Figure 1.

Androgen inhibits TGF-β1-induced Smad3 activation and Smad3-mediated TGF-β responses in NRP154, rat prostatic epithelial cell line. NRP-154 cells were infected for 2 h with AdMax adenoviral for expression of AR (AdMax-AR, 1:500), and after 24 h the infected cells were treated ± 1 nm DHT for 48 h (A) or 1–48 h (B) before TGF-β1 (1 h) (0.5 to 10 ng/ml) (A) or 10 ng/ml (B) treatment. Cell lysates were then analyzed for expression or total Smads 2, 3, and 4 as well as active Smads [phospho-Smad2 (Ser465/467) and phospho-Smad3 (Ser423/425)] by Western blot.

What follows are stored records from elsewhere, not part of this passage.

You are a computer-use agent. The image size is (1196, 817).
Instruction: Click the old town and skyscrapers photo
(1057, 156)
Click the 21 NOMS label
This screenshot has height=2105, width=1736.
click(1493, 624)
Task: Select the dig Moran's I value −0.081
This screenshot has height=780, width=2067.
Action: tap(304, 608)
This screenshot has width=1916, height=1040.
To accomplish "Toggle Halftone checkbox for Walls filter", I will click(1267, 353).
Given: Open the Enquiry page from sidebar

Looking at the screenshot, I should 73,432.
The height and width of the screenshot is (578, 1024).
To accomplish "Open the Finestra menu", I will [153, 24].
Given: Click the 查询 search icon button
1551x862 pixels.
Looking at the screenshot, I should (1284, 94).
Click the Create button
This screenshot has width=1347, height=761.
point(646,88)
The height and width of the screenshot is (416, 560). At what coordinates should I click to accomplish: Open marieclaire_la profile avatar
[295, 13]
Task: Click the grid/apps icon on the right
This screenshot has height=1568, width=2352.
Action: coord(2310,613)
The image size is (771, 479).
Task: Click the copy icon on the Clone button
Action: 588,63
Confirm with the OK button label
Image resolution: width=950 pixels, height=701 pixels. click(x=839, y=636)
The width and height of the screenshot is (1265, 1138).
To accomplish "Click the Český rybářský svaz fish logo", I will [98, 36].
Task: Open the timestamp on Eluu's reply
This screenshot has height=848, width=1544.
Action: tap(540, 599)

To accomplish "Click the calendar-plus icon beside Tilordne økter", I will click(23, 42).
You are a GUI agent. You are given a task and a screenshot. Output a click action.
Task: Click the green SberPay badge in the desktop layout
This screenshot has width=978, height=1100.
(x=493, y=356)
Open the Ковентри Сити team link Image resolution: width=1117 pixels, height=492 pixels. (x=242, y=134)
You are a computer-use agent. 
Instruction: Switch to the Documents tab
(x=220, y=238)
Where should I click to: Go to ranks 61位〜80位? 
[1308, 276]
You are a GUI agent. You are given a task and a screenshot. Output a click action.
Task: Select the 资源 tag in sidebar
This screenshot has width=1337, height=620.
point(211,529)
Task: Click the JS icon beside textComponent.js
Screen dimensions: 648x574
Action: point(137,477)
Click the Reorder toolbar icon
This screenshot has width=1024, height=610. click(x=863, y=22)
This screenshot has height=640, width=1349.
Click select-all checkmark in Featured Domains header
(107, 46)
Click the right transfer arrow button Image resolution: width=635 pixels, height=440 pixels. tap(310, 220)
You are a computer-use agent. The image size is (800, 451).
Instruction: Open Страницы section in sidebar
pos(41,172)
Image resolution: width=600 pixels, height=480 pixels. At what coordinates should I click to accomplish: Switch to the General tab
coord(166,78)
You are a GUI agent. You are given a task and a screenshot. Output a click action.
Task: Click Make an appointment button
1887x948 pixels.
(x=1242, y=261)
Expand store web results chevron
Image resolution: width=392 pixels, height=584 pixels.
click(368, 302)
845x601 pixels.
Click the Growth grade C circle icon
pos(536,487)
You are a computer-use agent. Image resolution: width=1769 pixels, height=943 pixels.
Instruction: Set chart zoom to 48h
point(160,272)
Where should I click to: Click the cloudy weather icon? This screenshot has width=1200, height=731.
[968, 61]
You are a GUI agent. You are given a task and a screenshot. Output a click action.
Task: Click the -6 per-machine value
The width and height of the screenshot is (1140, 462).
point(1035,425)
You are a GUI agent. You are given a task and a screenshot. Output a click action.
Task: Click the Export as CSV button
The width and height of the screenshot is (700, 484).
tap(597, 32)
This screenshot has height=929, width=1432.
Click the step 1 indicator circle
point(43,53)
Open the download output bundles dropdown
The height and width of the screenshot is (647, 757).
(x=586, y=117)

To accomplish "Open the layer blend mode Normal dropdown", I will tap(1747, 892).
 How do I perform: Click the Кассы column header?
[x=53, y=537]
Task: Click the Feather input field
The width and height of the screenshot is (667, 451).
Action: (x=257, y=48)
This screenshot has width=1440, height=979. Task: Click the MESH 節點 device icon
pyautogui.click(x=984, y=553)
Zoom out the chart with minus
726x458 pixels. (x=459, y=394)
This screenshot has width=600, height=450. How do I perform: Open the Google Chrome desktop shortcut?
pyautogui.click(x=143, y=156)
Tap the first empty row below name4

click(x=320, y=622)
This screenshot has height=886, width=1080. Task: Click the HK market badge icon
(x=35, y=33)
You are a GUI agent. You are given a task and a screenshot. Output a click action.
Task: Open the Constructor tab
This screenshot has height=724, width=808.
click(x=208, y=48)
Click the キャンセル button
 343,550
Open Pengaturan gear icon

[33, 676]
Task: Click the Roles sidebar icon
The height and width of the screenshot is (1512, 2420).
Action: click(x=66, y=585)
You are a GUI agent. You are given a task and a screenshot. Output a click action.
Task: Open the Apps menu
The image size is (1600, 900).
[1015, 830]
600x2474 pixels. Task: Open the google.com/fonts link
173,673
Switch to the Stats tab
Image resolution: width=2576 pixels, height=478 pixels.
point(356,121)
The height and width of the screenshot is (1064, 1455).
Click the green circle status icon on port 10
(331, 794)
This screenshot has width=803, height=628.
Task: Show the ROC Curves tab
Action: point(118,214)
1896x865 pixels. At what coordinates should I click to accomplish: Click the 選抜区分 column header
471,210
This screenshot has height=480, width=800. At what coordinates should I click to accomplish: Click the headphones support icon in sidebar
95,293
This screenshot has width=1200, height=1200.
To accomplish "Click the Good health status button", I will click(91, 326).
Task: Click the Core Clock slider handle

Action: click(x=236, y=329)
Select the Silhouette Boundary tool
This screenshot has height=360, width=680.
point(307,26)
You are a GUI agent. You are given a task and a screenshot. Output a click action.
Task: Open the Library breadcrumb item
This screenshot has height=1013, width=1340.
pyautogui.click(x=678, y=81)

C and D, Effect of DHT on suppression of phospho-Smad (Ser423/425) in NRP-154/AR28 (clone 28 cells stably overexpressing AR) ± doxycyclin (2 μg/ml) (C), and in NRP-152 cells infected 2 h with 1:500 AdMax-AR (NRP-152+AR) or control virus (D); DHT and TGF-β treatments were as in panel A. E, NRP-154+AR cells were pretreated with DHT for 24 h and then treated with TGF-β1 48 h TGF-β1 (10 ng/ml) after which lysates were examined for levels of cyclin D3 and Rb phosphorylation by Western blot analysis. Data shown are representative of two or three independent experiments (A–D). In cases in which multiple bands appeared, the correct bands are indicated by the arrows (→ or ←), as confirmed by use of Smad short hairpin RNAs (29) or overexpression of AR (in panel C).